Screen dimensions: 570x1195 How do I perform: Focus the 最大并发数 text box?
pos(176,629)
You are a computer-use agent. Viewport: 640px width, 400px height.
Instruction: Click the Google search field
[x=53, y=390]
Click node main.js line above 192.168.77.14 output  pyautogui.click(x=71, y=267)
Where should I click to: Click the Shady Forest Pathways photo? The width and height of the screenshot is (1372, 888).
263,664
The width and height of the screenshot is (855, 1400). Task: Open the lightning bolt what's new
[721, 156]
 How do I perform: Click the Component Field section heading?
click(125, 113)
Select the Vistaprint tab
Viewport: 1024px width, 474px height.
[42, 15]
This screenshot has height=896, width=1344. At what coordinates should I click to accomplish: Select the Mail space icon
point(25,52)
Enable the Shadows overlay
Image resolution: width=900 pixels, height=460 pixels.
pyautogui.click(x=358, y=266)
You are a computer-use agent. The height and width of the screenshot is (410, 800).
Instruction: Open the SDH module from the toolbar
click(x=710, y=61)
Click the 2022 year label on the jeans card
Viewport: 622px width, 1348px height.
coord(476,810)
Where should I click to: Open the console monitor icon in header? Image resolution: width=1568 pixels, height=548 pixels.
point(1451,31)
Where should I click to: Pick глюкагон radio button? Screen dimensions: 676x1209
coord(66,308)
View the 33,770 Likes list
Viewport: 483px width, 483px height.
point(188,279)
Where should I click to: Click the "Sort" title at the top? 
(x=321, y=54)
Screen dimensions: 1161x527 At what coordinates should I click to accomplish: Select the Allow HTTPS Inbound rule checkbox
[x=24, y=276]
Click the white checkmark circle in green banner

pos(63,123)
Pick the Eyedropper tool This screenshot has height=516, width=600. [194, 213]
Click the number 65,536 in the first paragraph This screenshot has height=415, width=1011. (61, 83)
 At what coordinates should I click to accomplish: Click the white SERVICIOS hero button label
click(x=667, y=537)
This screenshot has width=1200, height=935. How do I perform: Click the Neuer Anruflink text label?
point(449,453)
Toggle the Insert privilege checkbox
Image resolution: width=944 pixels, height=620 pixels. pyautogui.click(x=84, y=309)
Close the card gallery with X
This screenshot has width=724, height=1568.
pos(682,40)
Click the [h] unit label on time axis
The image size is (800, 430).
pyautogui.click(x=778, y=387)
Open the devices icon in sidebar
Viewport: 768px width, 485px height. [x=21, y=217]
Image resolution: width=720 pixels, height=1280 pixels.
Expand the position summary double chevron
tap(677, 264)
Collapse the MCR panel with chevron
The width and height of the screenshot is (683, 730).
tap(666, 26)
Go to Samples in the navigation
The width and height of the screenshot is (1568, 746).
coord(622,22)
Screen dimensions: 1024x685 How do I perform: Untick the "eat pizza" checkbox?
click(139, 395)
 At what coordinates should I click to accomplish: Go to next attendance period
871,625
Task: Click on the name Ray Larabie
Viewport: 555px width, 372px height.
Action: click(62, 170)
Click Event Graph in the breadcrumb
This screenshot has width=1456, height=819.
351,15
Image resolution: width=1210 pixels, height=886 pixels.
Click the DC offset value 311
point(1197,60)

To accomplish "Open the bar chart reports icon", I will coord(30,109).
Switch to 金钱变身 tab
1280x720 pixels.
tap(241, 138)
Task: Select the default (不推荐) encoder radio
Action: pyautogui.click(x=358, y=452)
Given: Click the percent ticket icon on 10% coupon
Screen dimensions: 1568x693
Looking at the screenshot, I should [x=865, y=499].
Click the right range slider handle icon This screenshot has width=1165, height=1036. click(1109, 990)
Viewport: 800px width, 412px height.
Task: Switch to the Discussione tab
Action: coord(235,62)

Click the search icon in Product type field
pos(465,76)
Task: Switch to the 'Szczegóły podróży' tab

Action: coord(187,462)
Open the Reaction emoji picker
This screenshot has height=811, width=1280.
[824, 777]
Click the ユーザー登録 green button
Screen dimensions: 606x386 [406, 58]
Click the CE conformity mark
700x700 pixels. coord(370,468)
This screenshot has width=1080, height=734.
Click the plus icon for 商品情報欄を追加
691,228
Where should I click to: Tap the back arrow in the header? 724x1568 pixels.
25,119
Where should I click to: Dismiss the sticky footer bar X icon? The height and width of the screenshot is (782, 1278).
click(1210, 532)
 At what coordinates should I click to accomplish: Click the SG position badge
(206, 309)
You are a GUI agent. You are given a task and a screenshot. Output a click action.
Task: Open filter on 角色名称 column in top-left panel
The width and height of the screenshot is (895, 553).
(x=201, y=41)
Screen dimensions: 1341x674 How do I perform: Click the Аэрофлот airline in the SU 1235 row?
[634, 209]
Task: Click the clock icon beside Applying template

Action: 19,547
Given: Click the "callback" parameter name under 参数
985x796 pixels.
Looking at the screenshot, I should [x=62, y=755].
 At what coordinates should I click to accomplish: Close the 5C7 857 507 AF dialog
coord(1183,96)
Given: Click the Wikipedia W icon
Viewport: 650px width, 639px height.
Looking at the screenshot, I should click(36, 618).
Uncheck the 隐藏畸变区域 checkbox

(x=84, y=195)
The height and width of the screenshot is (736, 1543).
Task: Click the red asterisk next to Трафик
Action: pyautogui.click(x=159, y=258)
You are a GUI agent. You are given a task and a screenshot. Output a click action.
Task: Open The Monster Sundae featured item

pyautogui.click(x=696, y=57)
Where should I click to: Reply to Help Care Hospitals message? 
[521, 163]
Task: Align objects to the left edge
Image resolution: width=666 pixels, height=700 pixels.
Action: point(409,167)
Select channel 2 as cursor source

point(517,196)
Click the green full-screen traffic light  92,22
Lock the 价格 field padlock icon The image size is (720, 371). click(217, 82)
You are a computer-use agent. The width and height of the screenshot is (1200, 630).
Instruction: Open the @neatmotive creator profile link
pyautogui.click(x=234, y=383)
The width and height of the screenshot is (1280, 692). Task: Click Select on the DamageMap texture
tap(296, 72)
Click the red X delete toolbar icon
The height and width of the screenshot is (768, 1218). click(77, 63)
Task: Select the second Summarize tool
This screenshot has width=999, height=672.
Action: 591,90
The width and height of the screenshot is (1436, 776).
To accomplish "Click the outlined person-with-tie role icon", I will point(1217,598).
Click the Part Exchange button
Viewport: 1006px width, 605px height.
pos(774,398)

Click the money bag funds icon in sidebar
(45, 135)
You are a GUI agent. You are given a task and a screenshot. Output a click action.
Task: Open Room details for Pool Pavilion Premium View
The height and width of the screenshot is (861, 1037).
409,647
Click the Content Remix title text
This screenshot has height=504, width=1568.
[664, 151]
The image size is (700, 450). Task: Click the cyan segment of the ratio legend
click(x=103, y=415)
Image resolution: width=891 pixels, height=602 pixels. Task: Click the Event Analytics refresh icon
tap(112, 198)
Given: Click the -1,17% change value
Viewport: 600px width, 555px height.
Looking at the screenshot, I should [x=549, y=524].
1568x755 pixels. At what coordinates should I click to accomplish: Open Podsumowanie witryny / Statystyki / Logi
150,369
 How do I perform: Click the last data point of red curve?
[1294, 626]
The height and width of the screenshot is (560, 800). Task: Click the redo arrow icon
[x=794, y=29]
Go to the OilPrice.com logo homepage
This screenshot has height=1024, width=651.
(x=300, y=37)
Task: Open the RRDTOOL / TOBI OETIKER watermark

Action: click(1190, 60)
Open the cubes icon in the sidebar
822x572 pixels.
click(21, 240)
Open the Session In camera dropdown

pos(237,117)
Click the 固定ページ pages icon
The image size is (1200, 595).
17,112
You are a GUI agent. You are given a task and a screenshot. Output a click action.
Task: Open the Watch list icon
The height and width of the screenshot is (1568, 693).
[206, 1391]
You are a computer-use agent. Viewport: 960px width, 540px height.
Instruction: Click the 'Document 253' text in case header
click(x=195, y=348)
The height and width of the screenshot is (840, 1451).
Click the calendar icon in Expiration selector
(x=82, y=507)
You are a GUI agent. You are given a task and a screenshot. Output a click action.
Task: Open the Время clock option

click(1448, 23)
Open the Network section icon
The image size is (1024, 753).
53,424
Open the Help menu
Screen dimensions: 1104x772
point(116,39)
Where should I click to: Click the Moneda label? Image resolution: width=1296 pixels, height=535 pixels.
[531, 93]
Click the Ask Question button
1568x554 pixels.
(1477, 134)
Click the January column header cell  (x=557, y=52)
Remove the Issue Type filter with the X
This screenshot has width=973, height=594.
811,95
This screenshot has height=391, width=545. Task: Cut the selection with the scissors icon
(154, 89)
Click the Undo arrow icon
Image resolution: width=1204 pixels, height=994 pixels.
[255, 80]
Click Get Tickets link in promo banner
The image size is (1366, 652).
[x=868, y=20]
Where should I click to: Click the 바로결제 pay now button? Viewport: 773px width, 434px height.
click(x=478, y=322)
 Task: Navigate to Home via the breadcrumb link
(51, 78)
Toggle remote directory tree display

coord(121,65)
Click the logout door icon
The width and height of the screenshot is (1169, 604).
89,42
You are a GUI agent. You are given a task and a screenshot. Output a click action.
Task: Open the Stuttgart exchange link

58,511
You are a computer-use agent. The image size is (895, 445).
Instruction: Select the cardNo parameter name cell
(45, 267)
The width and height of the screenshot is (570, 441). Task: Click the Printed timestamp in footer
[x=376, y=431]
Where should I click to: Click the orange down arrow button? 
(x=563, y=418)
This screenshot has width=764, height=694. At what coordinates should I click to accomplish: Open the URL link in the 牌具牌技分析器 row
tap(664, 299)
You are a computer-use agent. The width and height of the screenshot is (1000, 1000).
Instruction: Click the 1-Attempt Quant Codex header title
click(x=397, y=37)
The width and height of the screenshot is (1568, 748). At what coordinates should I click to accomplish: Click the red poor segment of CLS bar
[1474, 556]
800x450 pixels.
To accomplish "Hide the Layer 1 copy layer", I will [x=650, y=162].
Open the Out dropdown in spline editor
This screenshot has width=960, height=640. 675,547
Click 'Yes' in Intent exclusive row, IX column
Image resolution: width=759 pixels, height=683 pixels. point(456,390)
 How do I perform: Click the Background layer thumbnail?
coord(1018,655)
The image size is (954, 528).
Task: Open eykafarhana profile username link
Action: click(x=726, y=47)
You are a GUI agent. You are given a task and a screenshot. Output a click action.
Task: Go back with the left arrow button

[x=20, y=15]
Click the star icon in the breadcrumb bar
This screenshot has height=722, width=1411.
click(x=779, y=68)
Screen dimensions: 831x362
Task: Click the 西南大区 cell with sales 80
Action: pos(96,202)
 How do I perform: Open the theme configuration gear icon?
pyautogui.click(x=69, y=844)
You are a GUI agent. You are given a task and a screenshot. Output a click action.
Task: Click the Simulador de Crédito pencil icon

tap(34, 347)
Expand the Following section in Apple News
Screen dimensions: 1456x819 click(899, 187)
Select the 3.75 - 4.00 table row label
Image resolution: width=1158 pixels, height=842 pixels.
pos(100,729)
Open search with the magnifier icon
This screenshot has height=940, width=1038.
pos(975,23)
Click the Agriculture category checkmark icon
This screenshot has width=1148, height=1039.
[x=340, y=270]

+--

**DESCRIPTION OF THE TASK**
The expected answer is a copy of each line above containing "computer".

**YOUR RESPONSE**
You are a computer-use agent. Viewport: 640px width, 400px height.
You are a computer-use agent. The height and width of the screenshot is (410, 800).
You are a computer-use agent. The width and height of the screenshot is (1200, 630).
You are a computer-use agent. Viewport: 960px width, 540px height.
You are a computer-use agent. The image size is (895, 445).
You are a computer-use agent. The width and height of the screenshot is (1000, 1000).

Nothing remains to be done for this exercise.